Mohammed Zaman, defense chief for an alliance of tribes in eastern Afghanistan, called a pause in fighting and gave al Qaeda forces until this morning to surrender or face a new attack. He said they must submit to international prosecution.
Mr. Zaman agreed to the truce after a radio conversation with a number of al Qaeda fighters. It was followed by a meeting between his officers and al Qaeda commanders.
The al Qaeda fighters on the radio said, "Please don't fight us, we want to surrender," Mr. Zaman said.
American AC-130 gunships blasted the area late yesterday ahead of the deadline as the Pentagon cautioned that the fight was not yet finished around Tora Bora, located in the 15,400-foot White Mountains of eastern Afghanistan.
The whereabouts of bin Laden, who U.S. officials suspected was in Tora Bora, remained unknown. Another tribal commander said local intelligence officers spotted the Saudi-born dissident with al Qaeda troops in the area Monday, but no independent verification was possible.

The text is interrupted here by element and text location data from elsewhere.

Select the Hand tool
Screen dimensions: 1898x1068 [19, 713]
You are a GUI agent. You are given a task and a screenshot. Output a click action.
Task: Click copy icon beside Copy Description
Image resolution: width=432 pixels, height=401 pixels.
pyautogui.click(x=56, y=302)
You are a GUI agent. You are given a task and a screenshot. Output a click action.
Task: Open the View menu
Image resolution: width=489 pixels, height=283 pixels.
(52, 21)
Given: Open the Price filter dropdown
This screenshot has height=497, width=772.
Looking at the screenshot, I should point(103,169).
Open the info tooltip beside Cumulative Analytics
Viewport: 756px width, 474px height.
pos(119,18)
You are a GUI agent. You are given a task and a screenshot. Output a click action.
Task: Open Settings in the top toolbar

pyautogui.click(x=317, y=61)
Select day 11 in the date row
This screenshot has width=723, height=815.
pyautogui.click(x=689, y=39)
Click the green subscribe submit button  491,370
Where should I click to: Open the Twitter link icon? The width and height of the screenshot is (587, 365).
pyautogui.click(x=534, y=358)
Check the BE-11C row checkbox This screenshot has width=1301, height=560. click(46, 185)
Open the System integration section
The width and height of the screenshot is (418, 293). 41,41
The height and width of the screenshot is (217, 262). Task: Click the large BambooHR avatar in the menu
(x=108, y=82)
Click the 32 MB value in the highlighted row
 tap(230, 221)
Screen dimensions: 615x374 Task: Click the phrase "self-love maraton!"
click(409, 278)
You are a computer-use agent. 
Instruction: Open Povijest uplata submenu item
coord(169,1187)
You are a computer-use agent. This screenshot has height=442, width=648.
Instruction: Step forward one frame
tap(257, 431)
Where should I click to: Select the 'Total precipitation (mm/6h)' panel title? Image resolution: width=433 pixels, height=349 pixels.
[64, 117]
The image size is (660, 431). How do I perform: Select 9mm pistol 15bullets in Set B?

Pakistan intelligence officials said their country had deployed 4,000 troops along a 25-mile stretch of border nearby and stepped up aerial surveillance to block escape routes for bin Laden or his men.
Yesterday's advance on Tora Bora coincided with the three-month commemoration of the September 11 terrorist attacks in the United States that Washington says were masterminded by bin Laden. Washington has posted a $25 million reward for him.
It was not clear how much of the extensive cave complex at Tora Bora had been captured and whether any al Qaeda personnel were still hiding within.
Mr. Zaman said he was skeptical that all the fighters would surrender peacefully. In the past, forces loyal to bin Laden have vowed to fight to the death.
The al Qaeda radio plea to surrender came after Hazrat Ali, a senior commander with the eastern tribal alliance, said his forces had taken one of two peaks on Enzeri Zur mountain. Hundreds of al Qaeda fighters mainly Arab and foreign Muslims had made a stand there after being flushed from their cave shelters overnight by heavy U.S. bombing and raids by U.S. troops.
Afghan troops said dozens of heavily armed U.S. soldiers were seen headed to the front late Monday and that small-arms fire was heard later. The Americans returned before dawn yesterday to a camp in the nearby village of Pacir.
"We were successful. We captured a lot of caves," Mr. Ali said as his troops staged mop-up operations. The largest ones were full of documents and personal belongings.
Ammunition lay scattered on the ground, and posters of Palestinian militants adorned some walls. When bin Laden's forces abandoned the caves and bunkers, the raiders were happy but careful in case the sites had been booby-trapped.
They ventured into the cave mouths as far as daylight carried, shouting for anyone still inside to surrender. There was no reply.
Most of the caves were small, extending maybe 30 to 40 feet into the mountainside, with some entrances as large as a door and others just big enough to crawl through.
There were no signs of bedding or cooking utensils, suggesting the fighters lived elsewhere, perhaps in other, deeper caves.
Eastern alliance forces launched a three-pronged assault against al Qaeda defenders Monday after days of intense U.S. bombing, including 15,000-pound "daisy cutter" bombs used to attack caves.
By yesterday morning, the assault transformed what had been al Qaeda's main base in Afghanistan into a scene of devastation.
A sniper nest on top of a ridge contained three dead al Qaeda fighters, their bodies shredded by heavy machine-gun fire. Outside an al Qaeda gun training center, paper targets from the National Rifle Association littered the ground, complete with names and scores written in Arabic. Meanwhile, in southern Afghanistan, U.S. Marines stepped up their hunt for fleeing Taliban fighters by widening their operations near the city of Kandahar and searching Afghans for weapons at checkpoints.
Although U.S. officials have described Tora Bora as bin Laden's most likely hiding place, they also have said he and fugitive Taliban supreme leader Mullah Mohammed Omar could be hiding somewhere around Kandahar.
The Taliban surrendered Kandahar on Friday to tribal forces.
The new Kandahar governor, Gul Agha, said his militiamen would begin scouring the countryside for Mullah Omar and other Taliban fugitives once he restored order in the city.